[Python-Dev] BDFL ruling request: should we block forever waiting for high-quality random bits?

Thu Jun 9 12:30:02 EDT 2016

On Thu, Jun 09, 2016 at 08:26:20AM -0400, Donald Stufft wrote:

> random.py
> ---------
> 
> In the abstract it doesn't hurt to seed MT with a CSPRNG, it just doesn't
> provide much (if any) benefit and in this case it is hurting us because of the
> cost on import (which will exist on other platforms as well no matter what we
> do here for Linux). There are a couple solutions to this problem:
> 
> * Use getrandom(GRND_NONBLOCK) for random.Random since it doesn't matter if we
>   get cryptographically secure random numbers or not.

+1 on this option (see below for rationale).

> * Switch it to use something other than a CSPRNG by default since it doesn't
>   need that.
[...]
> Between these options, I have a slight preference for switching it to use a non
> CSPRNG, but I really don't care that much which of these options we pick. Using
> random.Random is not secure and none of the above options meaningfully change
> the security posture of something that accidently uses it.

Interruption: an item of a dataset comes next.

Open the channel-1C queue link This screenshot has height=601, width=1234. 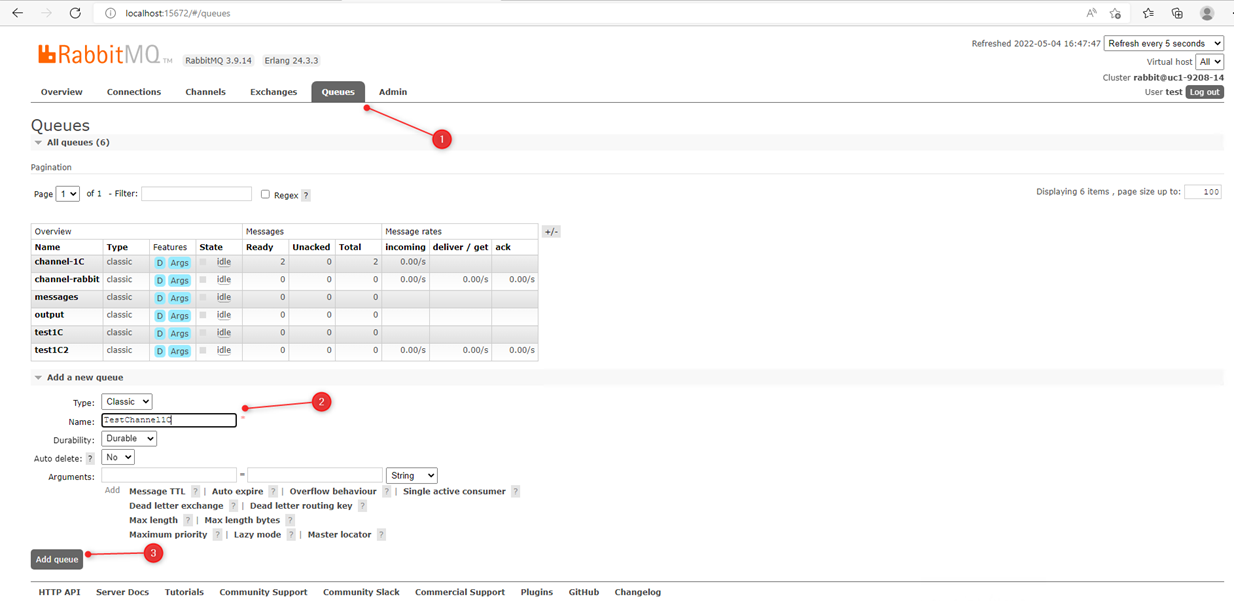tap(59, 262)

I don't think that is quite right, although it will depend on your 
definition of "meaningful".

PEP 506 says:

    Demonstrated attacks against MT are typically against PHP 
    applications. It is believed that PHP's version of MT is a 
    significantly softer target than Python's version, due to
    a poor seeding technique [17] . 

https://www.python.org/dev/peps/pep-0506/#id17

specifically that PHP seeds the MT with the time, while we use the 
output of a CSPRNG. Now, we all agree that MT is completely the wrong 
thing to use for secrets, good seeding or not, but *bad* seeding could 
make it a PHP-level soft target.

The point of PEP 506 is to move people away from using random.Random for 
their secrets, but we should expect that whatever we do, there will be 
some late adopters who are slow to get the message and continue to use 
it. I would not like us to weaken the seeding technique to the point 
that those folks become an attractive target.

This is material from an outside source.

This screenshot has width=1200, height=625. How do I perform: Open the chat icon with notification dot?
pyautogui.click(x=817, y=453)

I think that using getrandom(GRND_NONBLOCK) will be okay, provided that 
when the entropy pool is too low and getrandom falls back to something 
cryptographically weak, it's still better (hopefully significantly 
better) than seeding with the time.

My reasoning is that the sort of applications that could be targets of 
attacks against MT are unlikely to be started up early in the boot 
process, so they're almost always going to get good crypto seeds. On the 
rare occasion that they don't, well, there's only so far that I'm 
prepared to stand up for developer's right to be ignorant of security 
concerns in 2016, and that's where I draw the line.

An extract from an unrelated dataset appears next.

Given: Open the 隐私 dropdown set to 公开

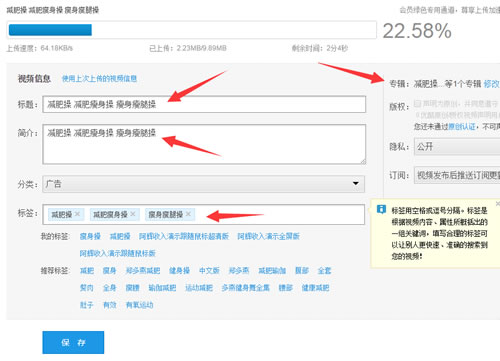Looking at the screenshot, I should [457, 147].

> SipHash and the Interpreter Startup
> -----------------------------------
[...]
> In the end, both of these choices make me happy and unhappy in different ways
> but I would lean towards adding a CLI flag for the special case and letting the
> systemd script that caused this problem invoke their Python with that flag. I
> think this because:
> 
> * It leaves the interpreter so that it is secure by default, but provides the
>   relevant knobs to turn off this default in cases where a user doesn't need
>   or want it.
> * It solves the problem in a cross platform way, that doesn't rely on the
>   nuances of the CSPRNG interface on one particular supported platform.

Makes sense to me.

+1

> os.urandom
> ----------
[...]
> With that in mind, I think that we should, to the best of our ability given the
> platform we're on, ensure that os.urandom does not return bytes that the OS
> does not think is cryptographically secure.

Just to be clear, you're talking about having it block rather than raise 
an exception, right?

If so, that makes sense to me. That's already the behaviour on all major 
platforms except Linux, so you're just bringing Linux into line with the 
others. Those who want the non-blocking behaviour on Linux can just read 
from /dev/urandom.

+1

-- 
Steve